“Doctor, can you come see this patient please?”
“Her saturations keep dropping. We keep moving the probe but the best we get is 82%.”
“What were her saturations like an hour ago?”
“Oh, you know, around 95, 96 on air.”
“How does she look?”
“She looks distressed”
“OK, be there in a bit. Put high flow oxygen on.”
It’s always the patients on the furthest ward from where you are. There’s this corridor on the way from Day Surgery unit to the rest of the hospital which has three glass walls and the floor. This looks lovely in the day, but it’s Siberia during the night. There is a door at either end of this corridor. You can leave Day Surgery through the first one, but the probability of the distal door being locked is determined by the product of how cold you are and how urgently you need to get through.

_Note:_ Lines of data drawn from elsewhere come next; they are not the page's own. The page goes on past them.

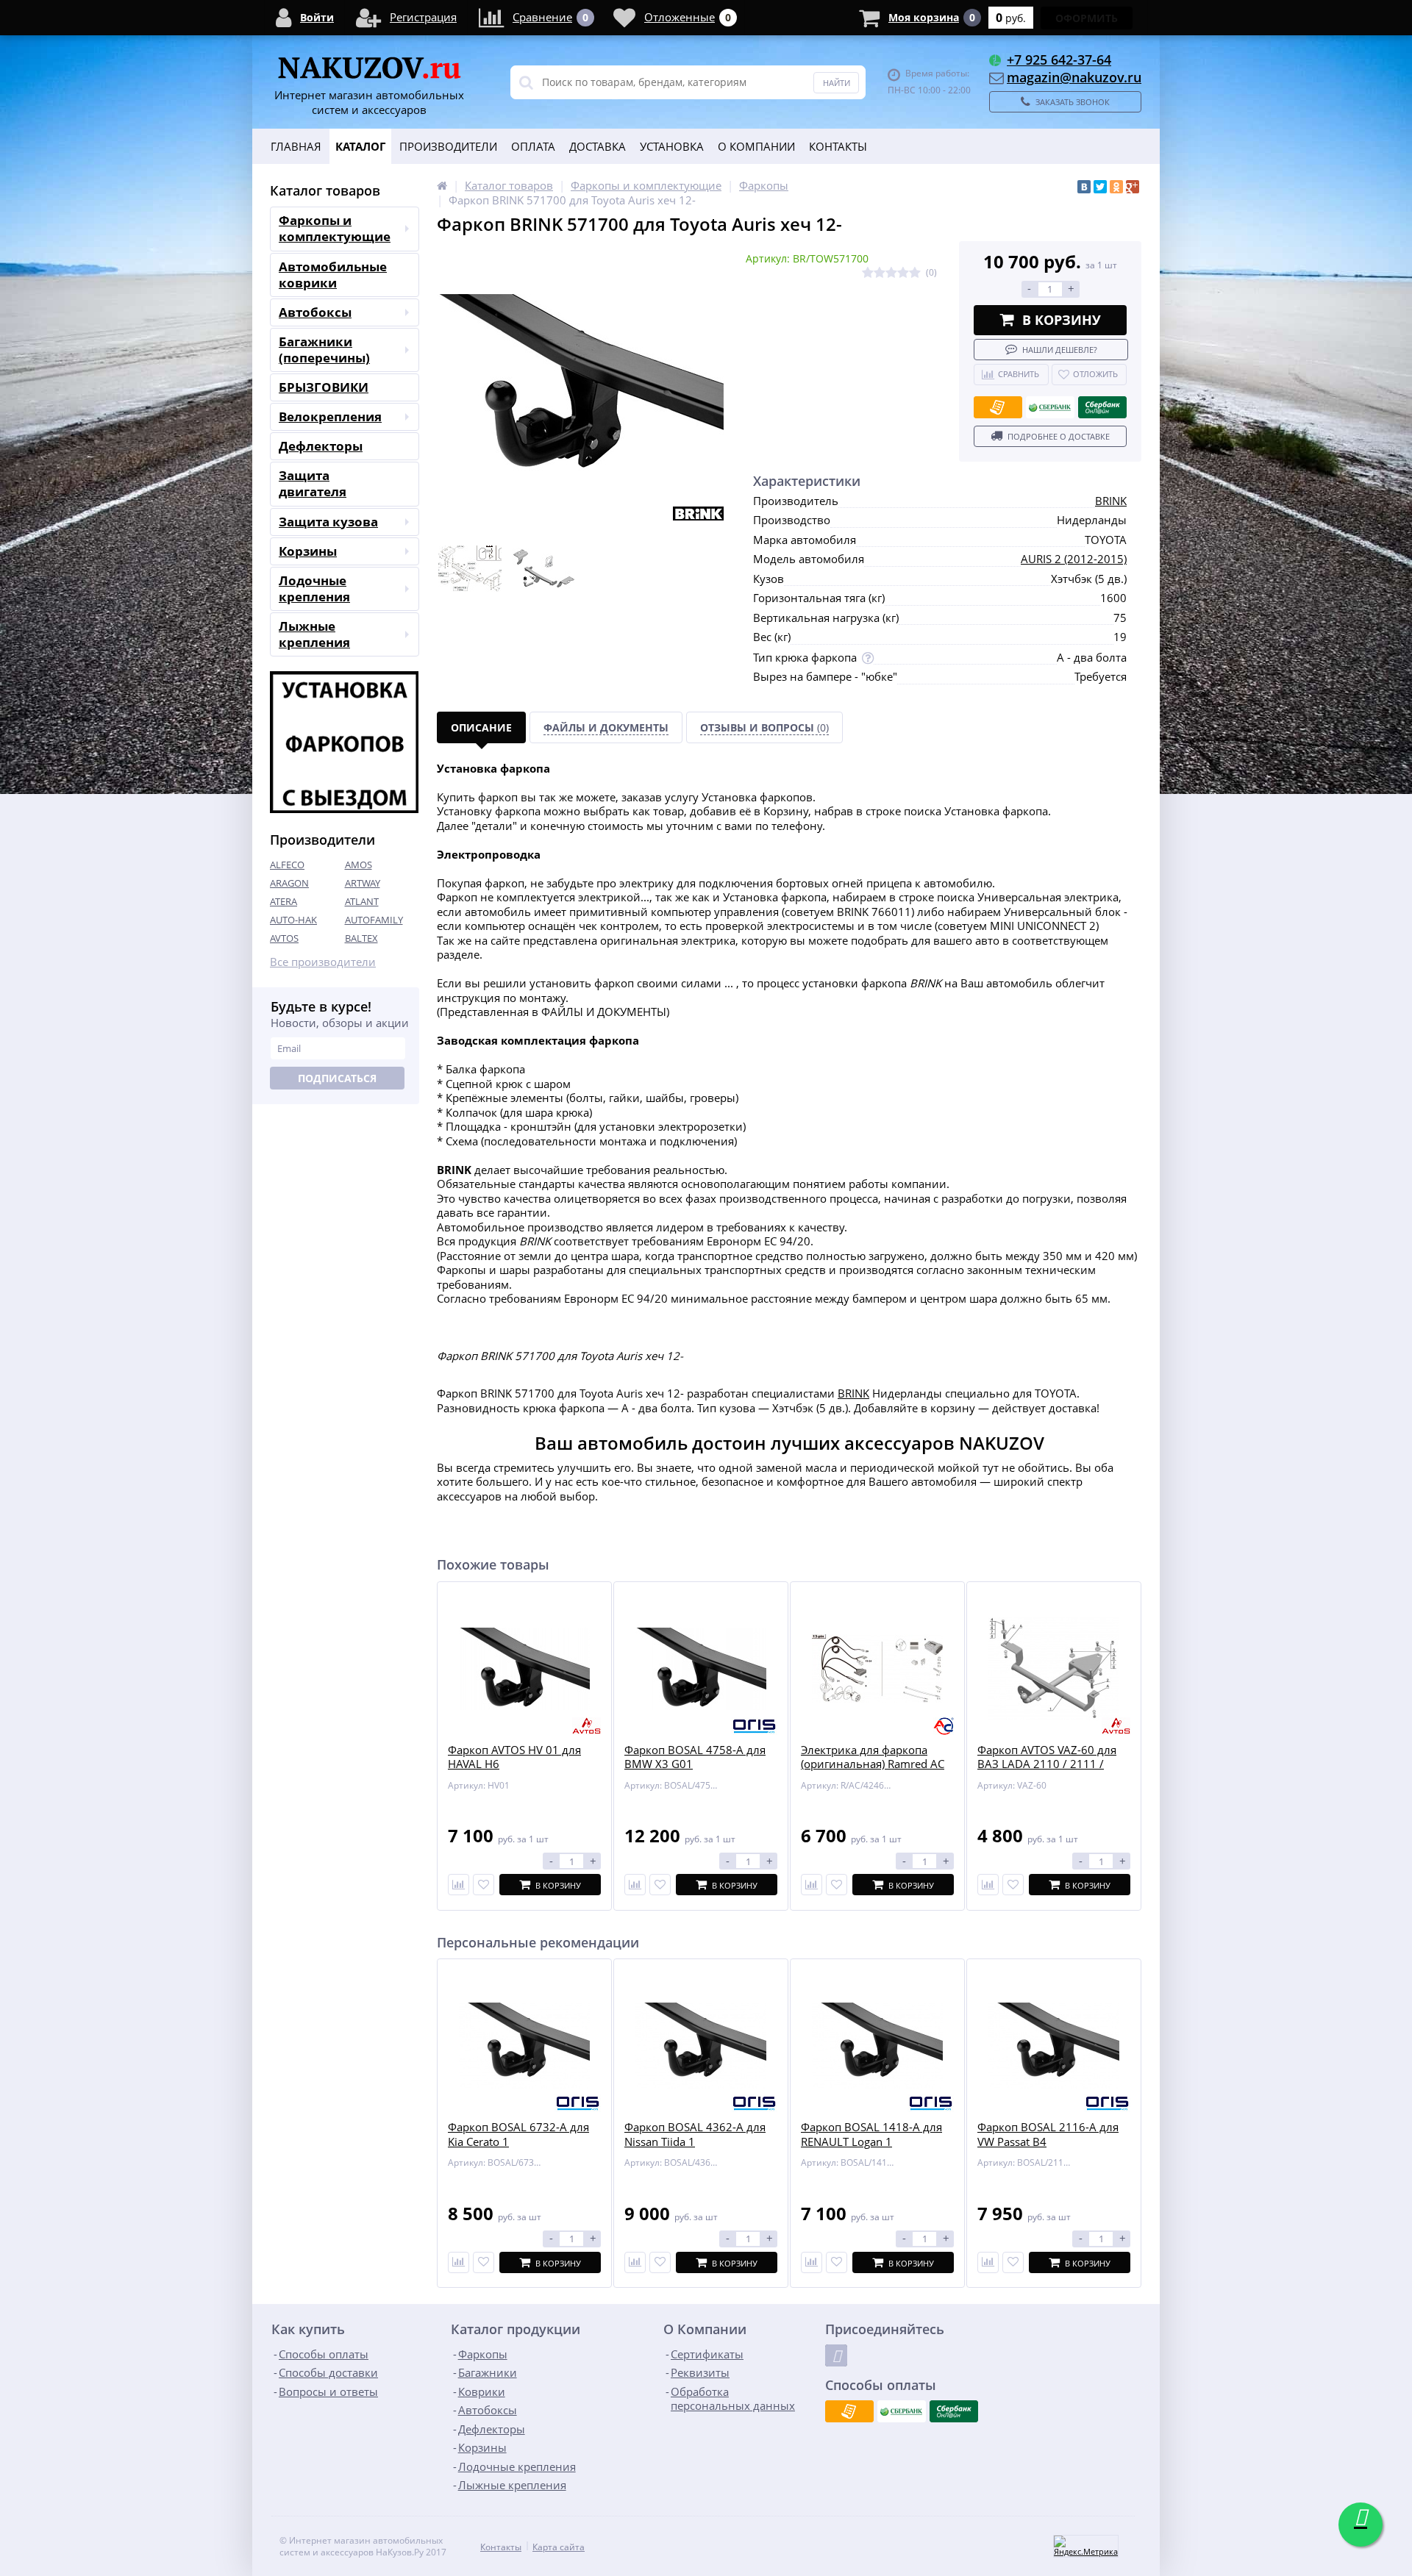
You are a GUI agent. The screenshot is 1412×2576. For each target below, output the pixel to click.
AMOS (358, 864)
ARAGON (289, 883)
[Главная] (442, 185)
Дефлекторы (321, 445)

When I got there, I saw a slightly breathless 75 year old lady who was asking me what all the commotion was about. She said she felt a little SOB, but not massively. Her RR was 18. The chest was clear.
Her radial pulse felt inconsistent. Her cap refill was less than two seconds, her BP 108/70 and her pulse 100 and irregular.
An ECG showed atrial fibrillation. This was new for her.
She had been admitted for a Hartmann’s procedure and was day 1 post operatively.
I felt that the saturations did not match up with the clinical picture, so did an ABG which showed a pO2 of 44.3 kPa. This showed that the saturations were misleading.
I later discussed this with the medical registrar. He told me that one of the commonest explanations for fluctuating saturations is atrial fibrillation. He also told me to always check the probe on my own finger if the clinical picture does not match up with the saturations.
We started her on bisprolol 1.25mg OD. She was already warfarinised for a previous PE.
Bottom line: Always go with your clinical impression over the sats machine, and get an ABG if in doubt.
The WHO has guidance on pulse oximetry which mentions arrhythmias as a cause of false readings.